Tuesday, August 19, 2014

Prick Me, Poke Me...

It might not sound all that relaxing to any of you, but lately my most peaceful times occur as I lay in a dark room, my body riddled with needles.

I have gone to an acupuncturist for years now, some seasons more regularly than others. More often than not people will go for a specific complaint; pain, or sleep issues, allergies or digestive stuff. Not me, I just feel like my body needs a little extra TLC so I go for what they’ve deemed “general wellness.” It could totally be all mental but I swear this stuff works, I always feel 1000 times better, lighter, more energized when I leave.
The place I go is a teaching clinic, which I love, but it also means the students I’m placed with are usually only around for so long. So I’ve been going on and off for the past few months and then 2 weeks ago I was placed with a new student and man oh man…what a gem!
The particular day that I saw her was not my best, I immediately broke into tears…I was physically and emotionally exhausted.
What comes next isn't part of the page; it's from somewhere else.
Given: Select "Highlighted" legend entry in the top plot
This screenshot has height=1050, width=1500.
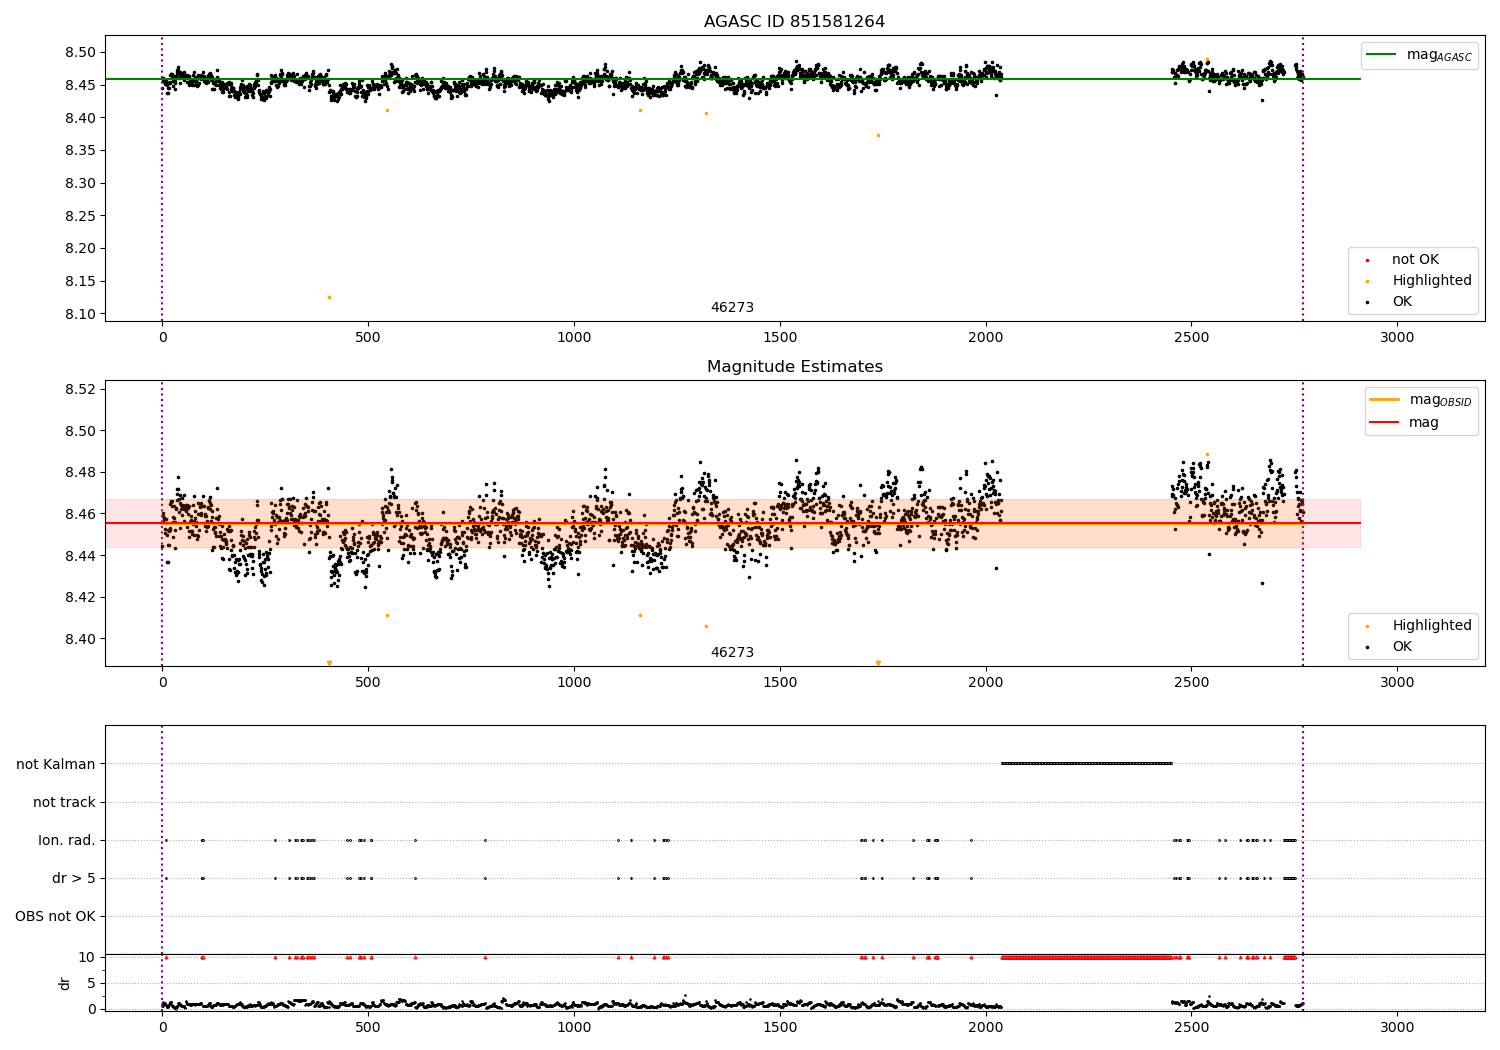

Her response: 

“do you need a hug?” 
(those that know me,  know that I absolutely took her up on the offer).

ANYWAYS…she’s been so in tune and in touch with me and how to best care for me that today as she finished poking me with needles and left the room for me to rest I lay there thinking about her (yes, creepy!) but I was thinking about how, like my last post, there are people that blend what they do with who they are...people who are just sooo good at their job that it somehow rubs off on you and ends up making your day. It got me thinking, what can I do?  what career, job, hobby can I get into where people go…”gosh, that woman loves her job!”  Or “I can’t imagine her doing anything else!”
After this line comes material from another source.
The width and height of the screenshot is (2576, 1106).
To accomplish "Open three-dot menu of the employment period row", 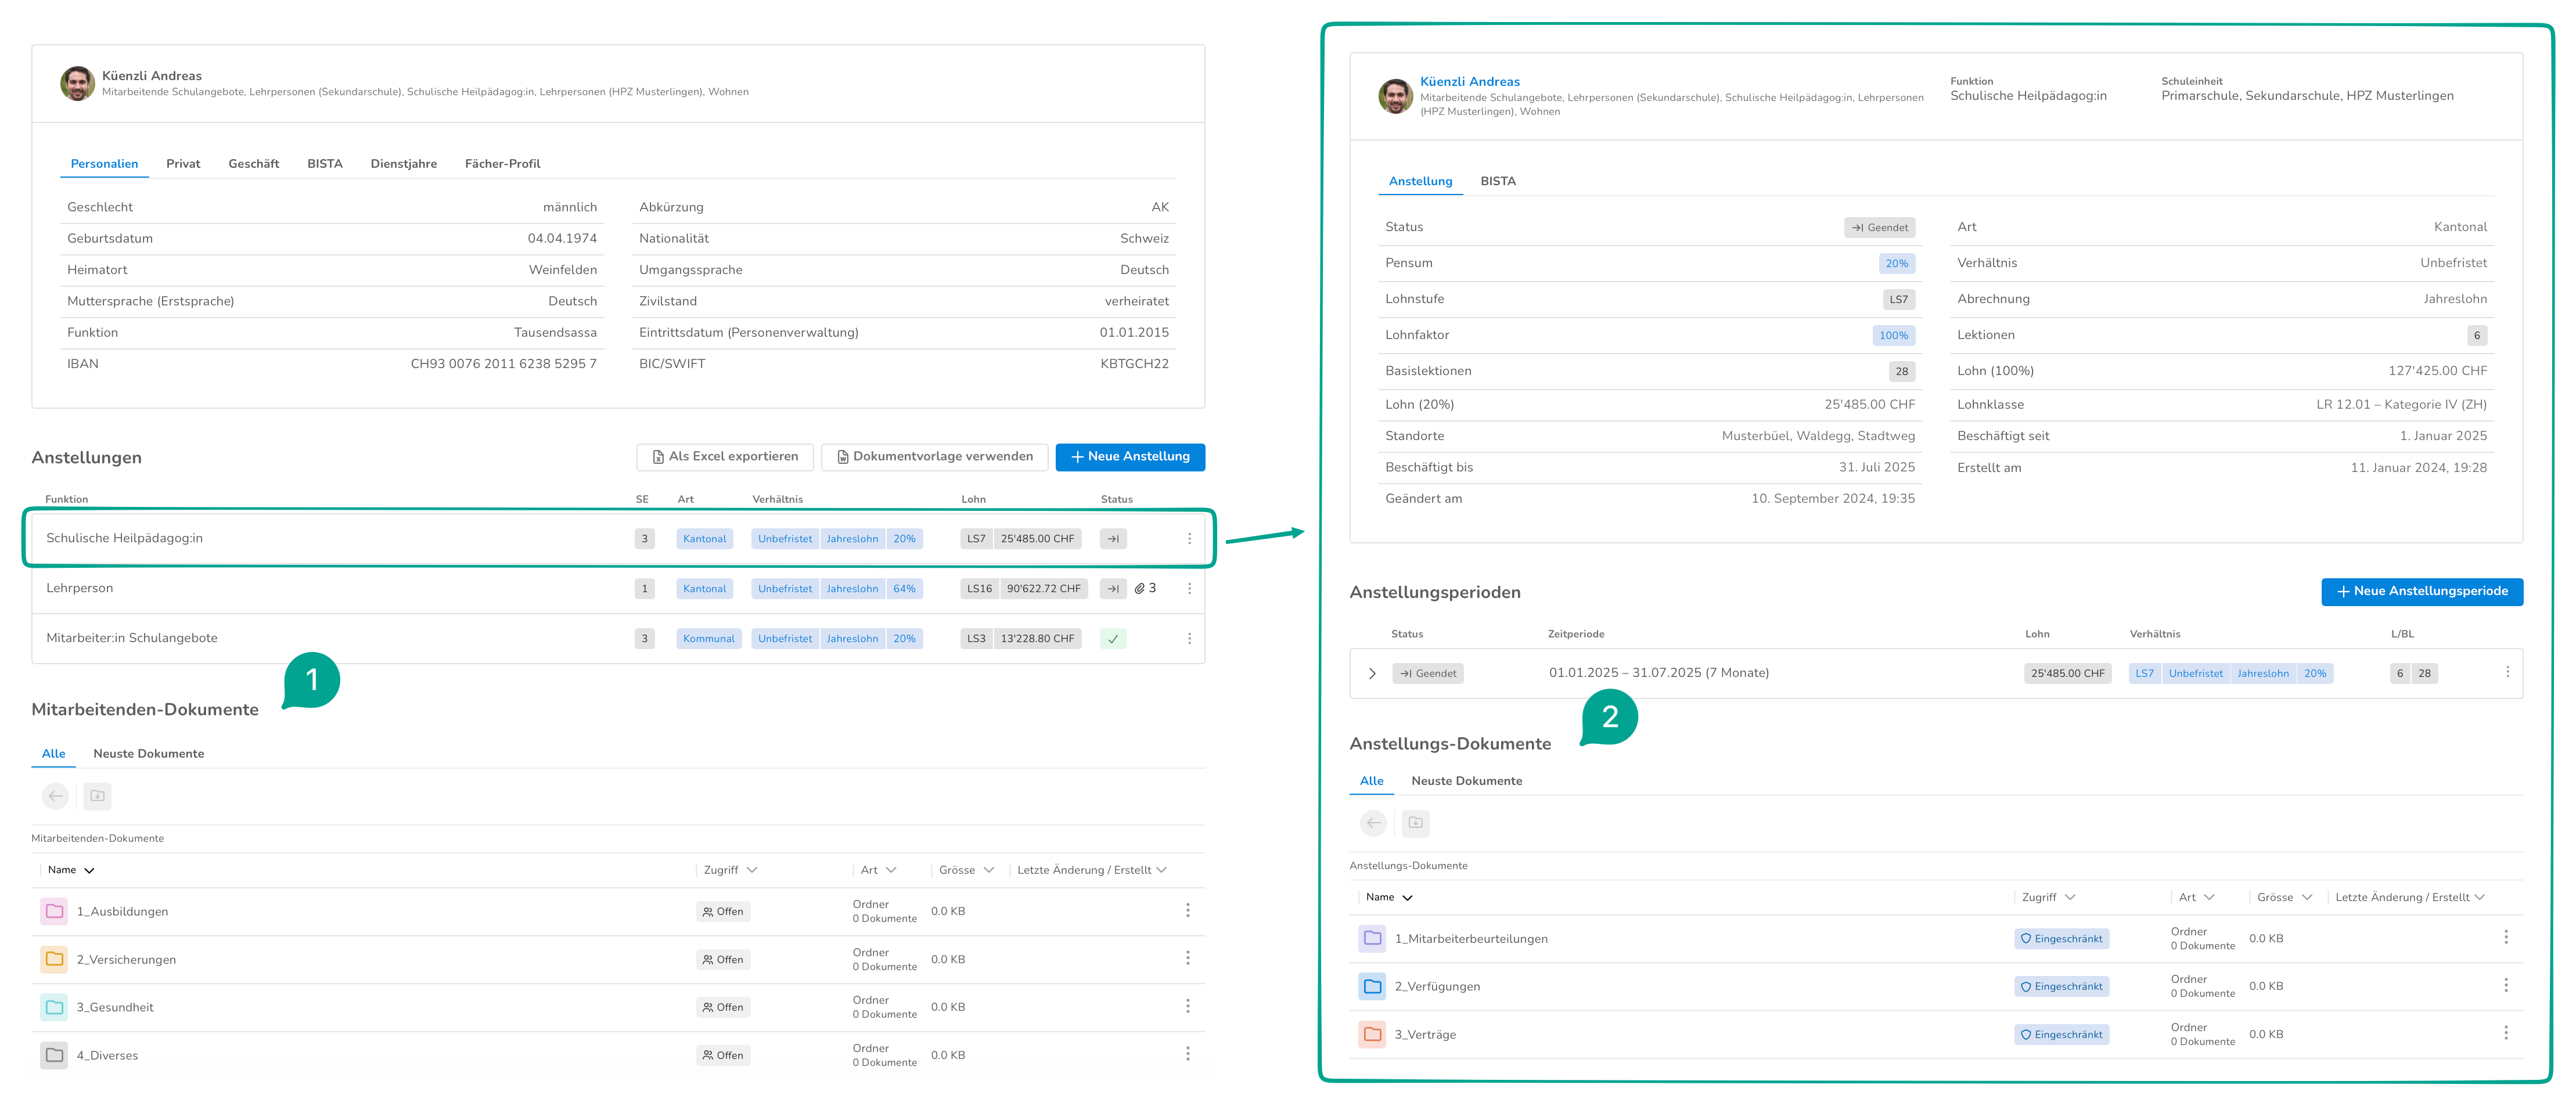I will click(2507, 672).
Lately that has been one of the biggest weights I carry…what the hell do I do with my life?!? And I have been so frustrated that I can’t figure out, I have been out of college for 2 years and still can’t commit to anything!

Maybe I’m too naïve or too picky…maybe I’m not disciplined enough or lack a willingness to sacrifice, but I can’t let go of this idea that I should LOVE what I do and that the love will seep out as I do it!

Ya yay a, I get that even if I believe in what I do and love it, there will still probably be elements where it is mundane and boring; just the daily grind. But I SO wanna be this student (Heather is her name!) I want people to walk away from me and smile. 

It’s no small question…as Mary Oliver would challenge:

“Tell me, what is it you plan to do with your one wild and precious life?”

We get one…and yes, it is PRECIOUS. How do we (I) honor that? I guess that’s a question for my next needle sesh!